Sul piano processuale, in via preliminare è stata negata la cessazione della materia del contendere in ragione dell'abbandono dell'immobile (dedotto dagli appellanti), in difetto di adesione della controparte, con richiamo al principio per cui essa "presuppone che le parti si diano reciprocamente atto del sopravvenuto mutamento". In ulteriore passaggio, la doglianza fondata sulla violazione dell'art. 32 Cost. è stata dichiarata inammissibile perché nuova in appello (divieto di ius novorum), con precisazione ad abundantiam del sopravvenuto difetto di interesse ad agire, avendo gli appellanti lasciato l'abitazione nel 2012.

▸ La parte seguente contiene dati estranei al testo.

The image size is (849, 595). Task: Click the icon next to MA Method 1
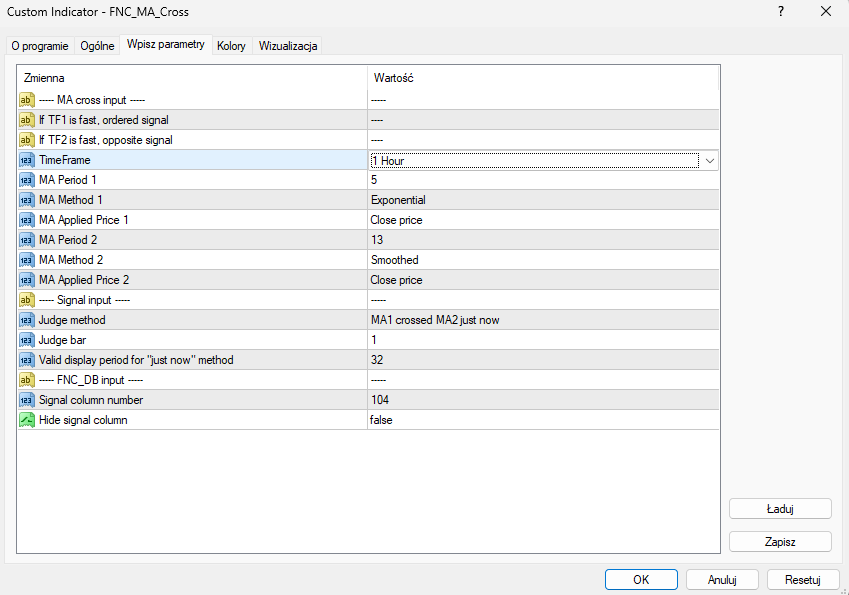pyautogui.click(x=27, y=200)
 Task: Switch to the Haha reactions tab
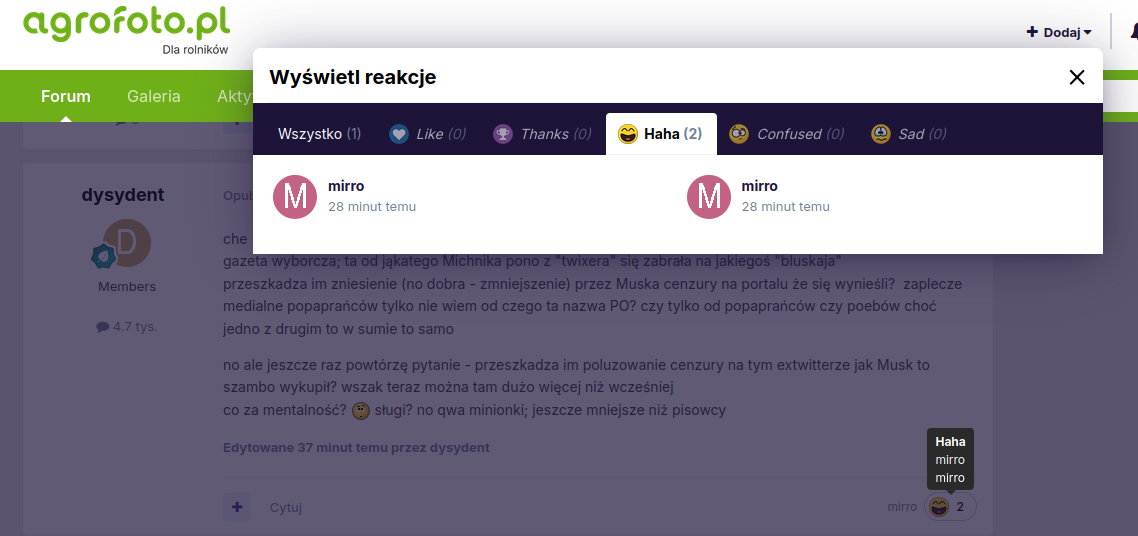pos(661,134)
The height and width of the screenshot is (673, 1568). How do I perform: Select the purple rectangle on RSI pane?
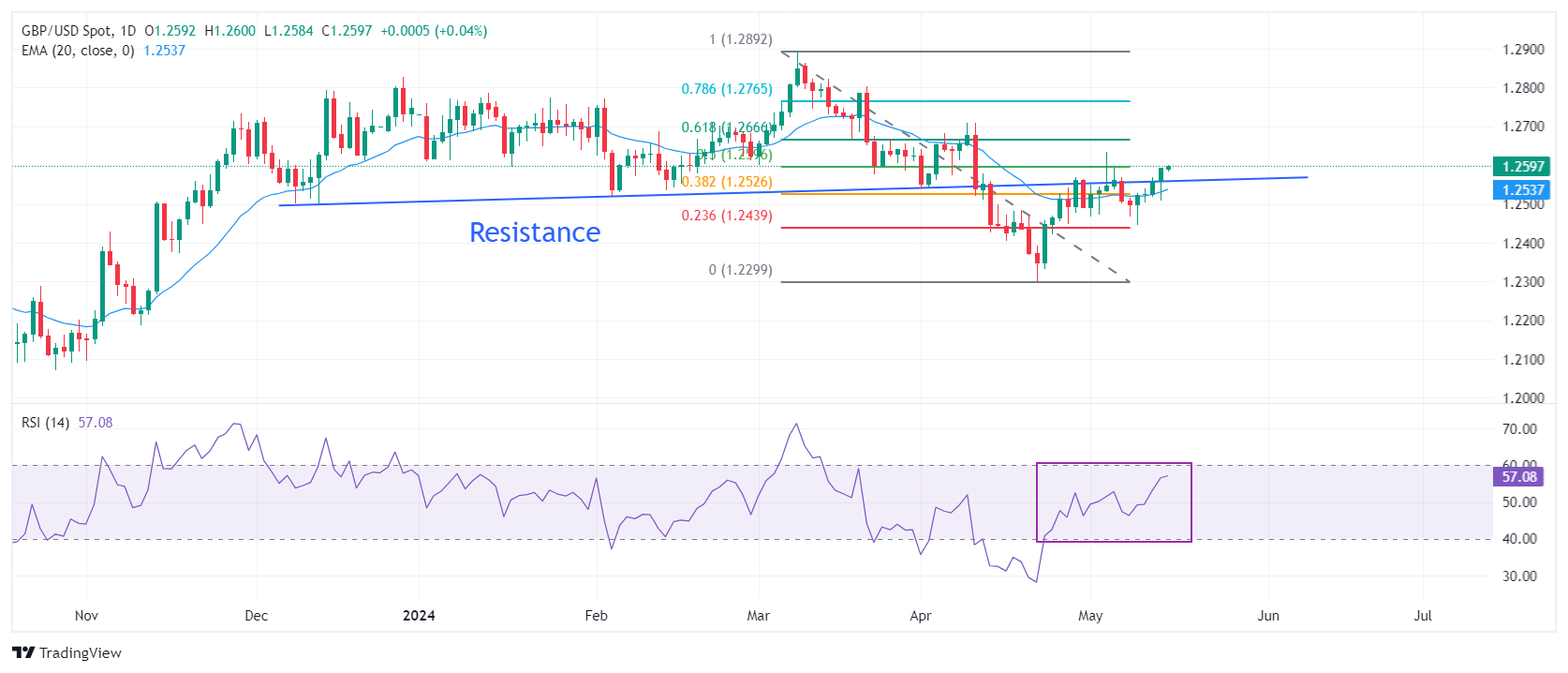tap(1114, 464)
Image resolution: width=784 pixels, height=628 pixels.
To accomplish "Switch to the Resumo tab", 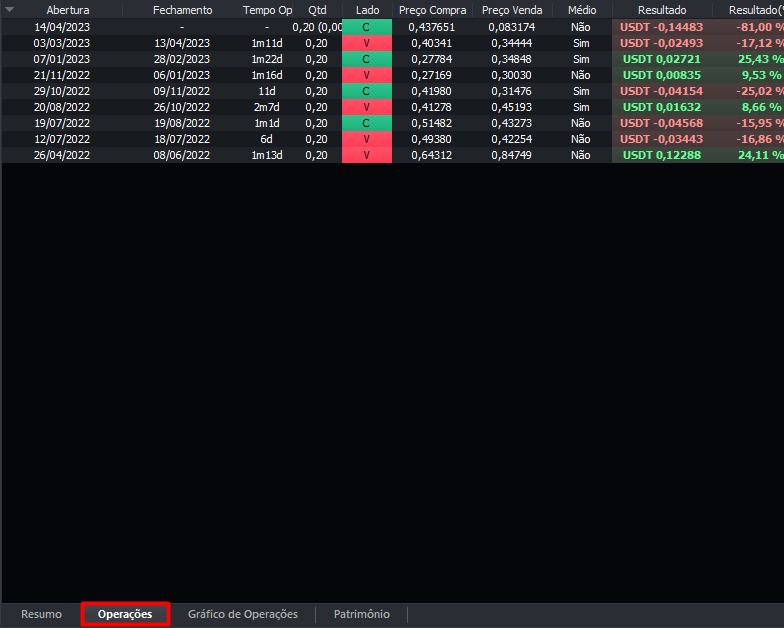I will [41, 614].
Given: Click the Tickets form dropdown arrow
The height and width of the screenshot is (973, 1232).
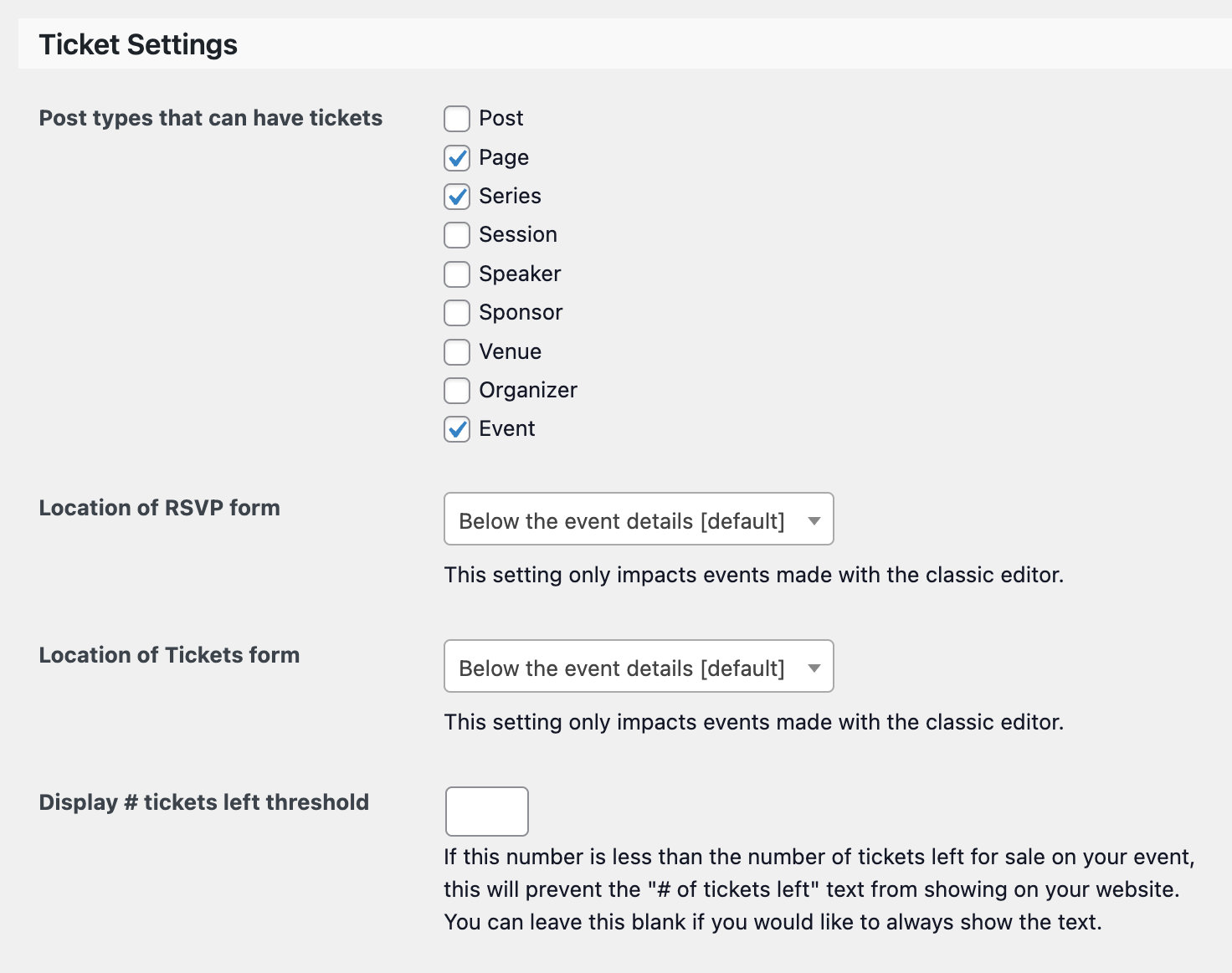Looking at the screenshot, I should [814, 668].
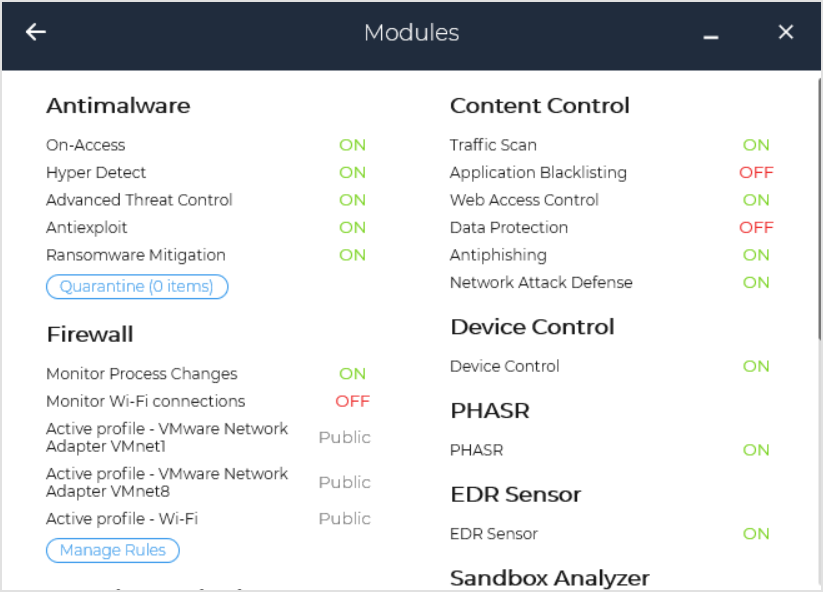823x592 pixels.
Task: Click the Public profile for VMnet1 adapter
Action: pos(344,437)
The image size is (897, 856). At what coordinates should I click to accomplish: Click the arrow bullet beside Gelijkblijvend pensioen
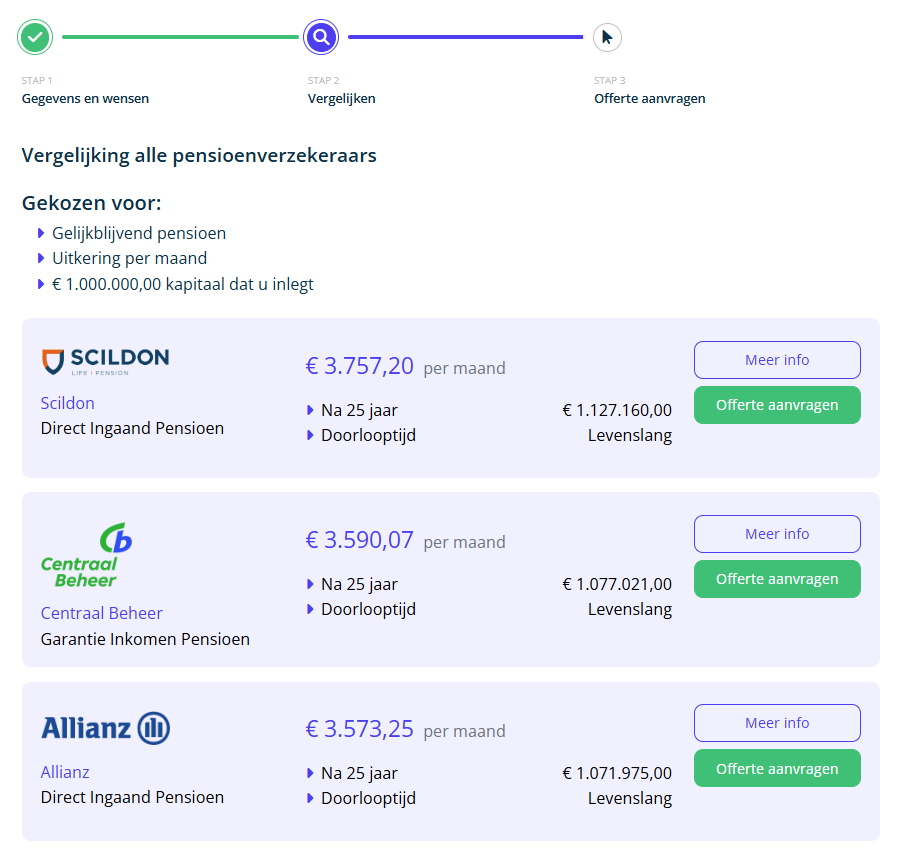[x=41, y=233]
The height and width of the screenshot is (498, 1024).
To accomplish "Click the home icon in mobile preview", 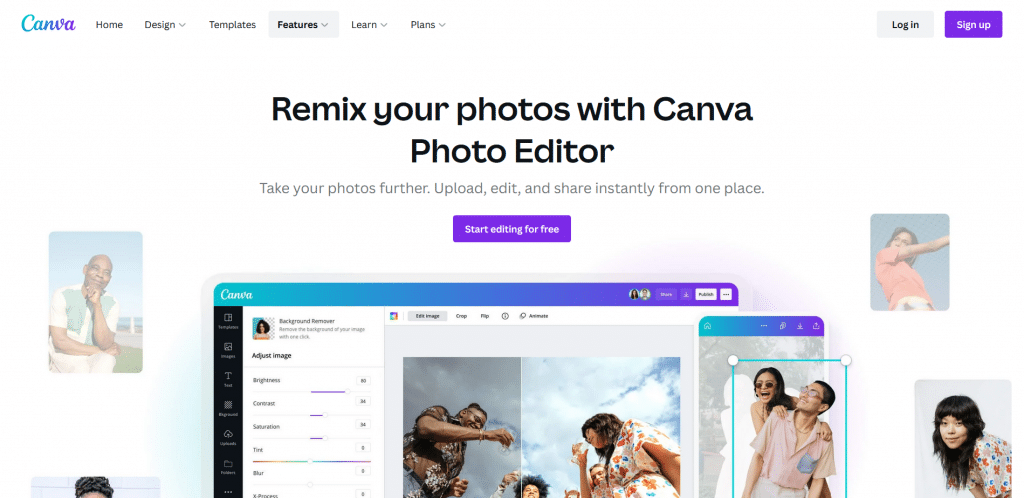I will point(707,326).
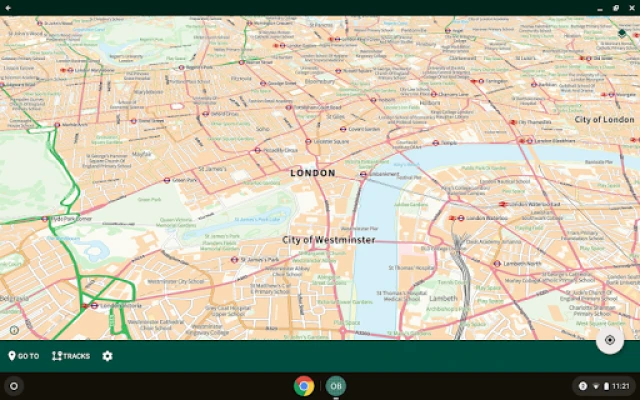
Task: Select the OB app icon in shelf
Action: 337,386
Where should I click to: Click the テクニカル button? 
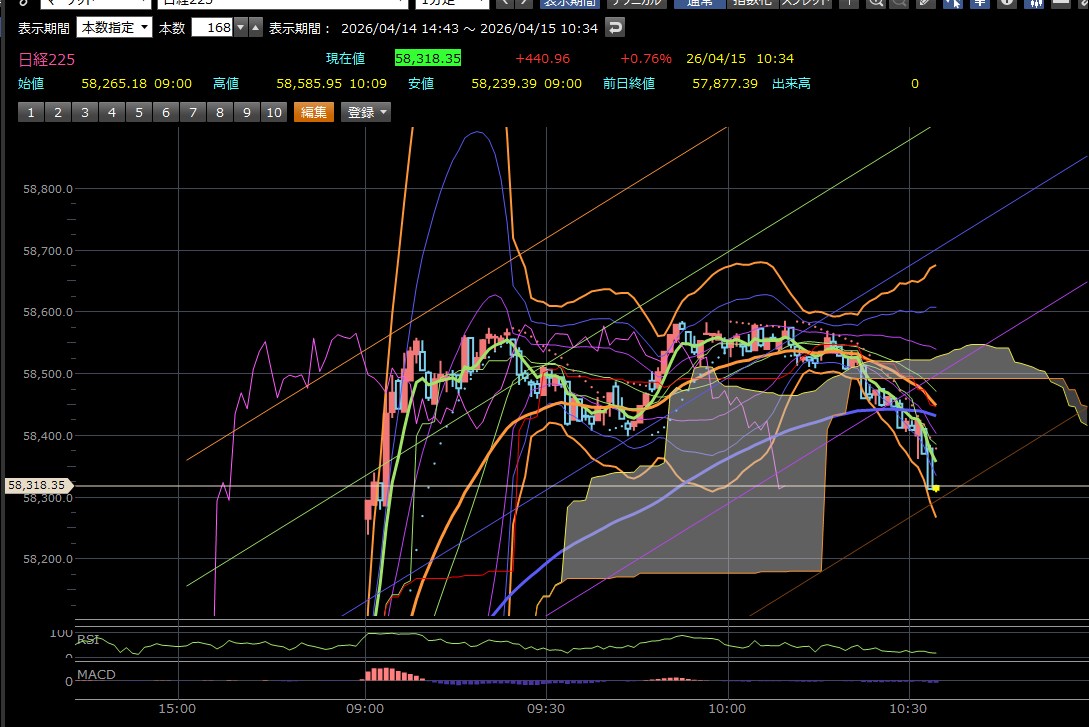click(x=632, y=3)
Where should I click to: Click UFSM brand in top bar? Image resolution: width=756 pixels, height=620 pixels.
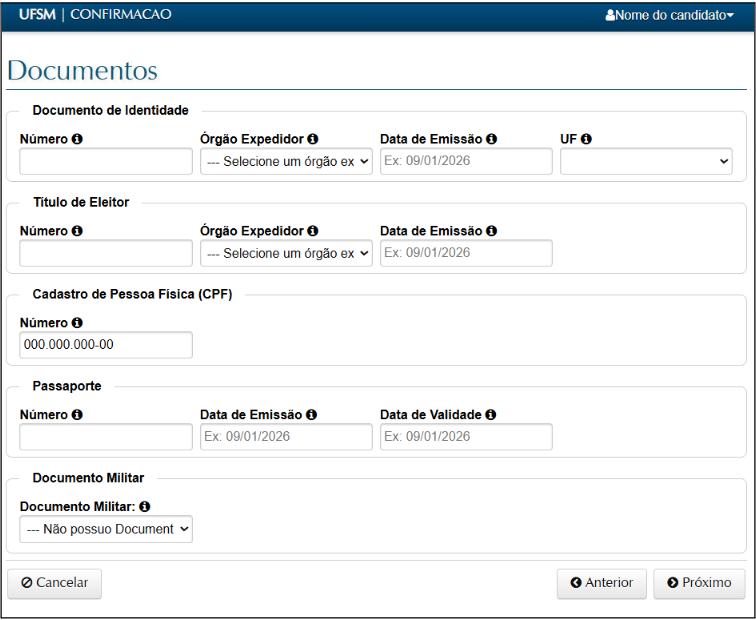[36, 15]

I riferimenti giurisprudenziali e normativi richiamati
- Cass., Sez. II civ., sent. n. 21757/2021, sulla cessazione della materia del contendere in difetto di conclusioni conformi delle parti;
- Cass., Sez. II civ., sent. n. 19767/2025, sul rapporto tra limiti regolamentari e giudizio di tollerabilità ex art. 844 c.c.;
- Cass., Sez. II civ., sent. n. 3090/1993, richiamata dagli appellanti e ritenuta attinente a fattispecie diversa, ma utilizzata dal Tribunale per ribadire la centralità del bilanciamento (con riferimento, in quel precedente, ai rapporti condominiali e alle diverse destinazioni);
- Cass., sent. n. 10367/2024 e D.M. 55/2014 (come aggiornato dal D.M. 147/2022) in tema di liquidazione dei compensi nel giudizio di appello, secondo i parametri applicati in dispositivo.
Considerazioni conclusive
La motivazione offre indicazioni operative di particolare rilievo nelle liti tra proprietari confinanti (o, più in generale, tra vicini) in tema di immissioni da canne fumarie: la preesistenza dell'impianto rispetto a successive modifiche edilizie dell'immobile che subisce le immissioni non è, di per sé, circostanza idonea a neutralizzare la tutela inibitoria, quando l'accertamento tecnico e la valutazione giudiziale abbiano qualificato le immissioni come intollerabili.
Il punto viene ancorato al criterio dell'"uomo medio" e alla situazione locale, anche mediante nozioni di comune esperienza, e non a una logica di "acquisto del diritto" a immettere per effetto della mera anteriorità dell'opera.
Resta fermo che l'art. 844 c.c. opera in un sistema nel quale possono assumere rilievo, in casi diversi, specifici titoli o assetti negoziali (ad esempio servitù validamente costituite o pattuizioni tra proprietari) e, sul versante pubblicistico, prescrizioni amministrative e sanitarie: tuttavia, nel caso deciso, la pronuncia esclude che la sola anteriorità della canna fumaria possa legittimare ex post immissioni qualificate come intollerabili, valorizzando anche la documentazione formatasi nel tempo e la vicinanza tra sbocco e finestre.
In conclusione, l'impostazione seguita conferma che "a nulla rileva la preesistenza della canna fumaria" se l'immissione di fumo supera la normale tollerabilità: in tale evenienza, la tutela inibitoria (e, ricorrendone i presupposti, quella risarcitoria) resta azionabile, con una valutazione che rimane ancorata al dato concreto (condizioni dei luoghi, accertamenti tecnici, distanza dalle aperture e incidenza effettiva nella fruizione dell'abitazione).
Per approfondimenti o per ogni utilizzo, si raccomanda la consultazione del testo integrale del provvedimento.